Problem UVA1347-Tour

Accept: 667  Submit: 3866
Time Limit: 3000 mSec

Problem Description

John Doe, a skilled pilot, enjoys traveling. While on vacation, he rents a small plane and starts visiting beautiful places. To save money, John must determine the shortest closed tour that connects his destinations. Each destination is represented by a point in the plane pi =< xi,yi >. John uses the following strategy: he starts from the leftmost point, then he goes strictly left to right to the rightmost point, and then he goes strictly right back to the starting point. It is known that the points have distinct x-coordinates. Write a program that, given a set of n points in the plane, computes the shortest closed tour that connects the points according to John’s strategy.

Input

The program input is from a text file. Each data set in the file stands for a particular set of points. For each set of points the data set contains the number of points, and the point coordinates in ascending order of the x coordinate. White spaces can occur freely in input. The input data are correct.

 Output

For each set of data, your program should print the result to the standard output from the beginning of a line. The tour length, a floating-point number with two fractional digits, represents the result.
Note: An input/output sample is in the table below. Here there are two data sets. The first one contains 3 points specified by their x and y coordinates. The second point, for example, has the x coordinate 2, and the y coordinate 3. The result for each data set is the tour length, (6.47 for the first data set in the given example).

 

 Sample Input

3
1 1
2 3
3 1
4
1 1
2 3
3 1
4 2

 

Sample Output

6.47

7.89

题解：这个题代码虽然比较短，但是状态的定义真的是很秀，不知道下一次再遇到类似的题自己能不能想到这样定义状态。

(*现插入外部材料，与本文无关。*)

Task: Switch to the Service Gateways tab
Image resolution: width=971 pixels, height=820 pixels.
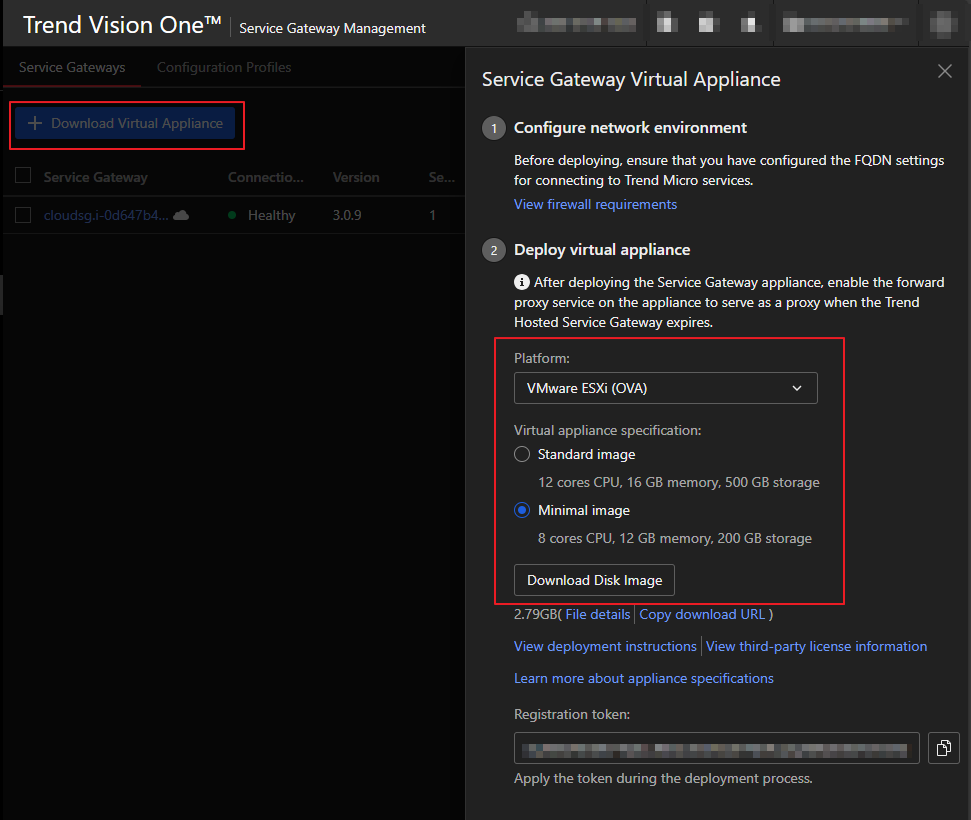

首先，从左到右再从右到左一般都是化为两个从左到右，dp[i][j]为第一个人到i，第二个人到j，并且标号<=min(i,j)都已经走过，很显然dp[i][j] == dp[j][i]，因此不妨规定i > j，因此dp[i][j]只能从dp[i+1][i]，或dp[i+1][j]转移过来，记忆化搜索就好。

#include <bits/stdc++.h>

using namespace std;

const int maxn = 1000 + 10;

int n;

struct Point {
    int x, y;
}point[maxn];

double dist[maxn][maxn];
double dp[maxn][maxn];

double DP(int i, int j) {
    double& ans = dp[i][j];
    if (ans > 0) return ans;

    ans = 0.0;
    if (i == n - 1) {
        ans = dist[n - 1][n] + dist[j][n];
    }
    else {
        ans = min(dist[i][i + 1] + DP(i + 1, j), dist[j][i + 1] + DP(i + 1, i));
    }
    return ans;
}

int main()
{
    //freopen("input.txt", "r", stdin);
    while (~scanf("%d", &n) && n) {
        for (int i = 1; i <= n; i++) {
            scanf("%d%d", &point[i].x, &point[i].y);
        }

        for (int i = 1; i <= n; i++) {
            for (int j = 1; j <= n; j++) {
                dp[i][j] = -1.0;
                dist[j][i] = dist[i][j] = sqrt(1.0*(point[i].x - point[j].x)*(point[i].x - point[j].x) + 1.0*(point[i].y - point[j].y)*(point[i].y - point[j].y));
            }
        }

        printf("%.2f
", DP(1, 1));
    }
    return 0;
}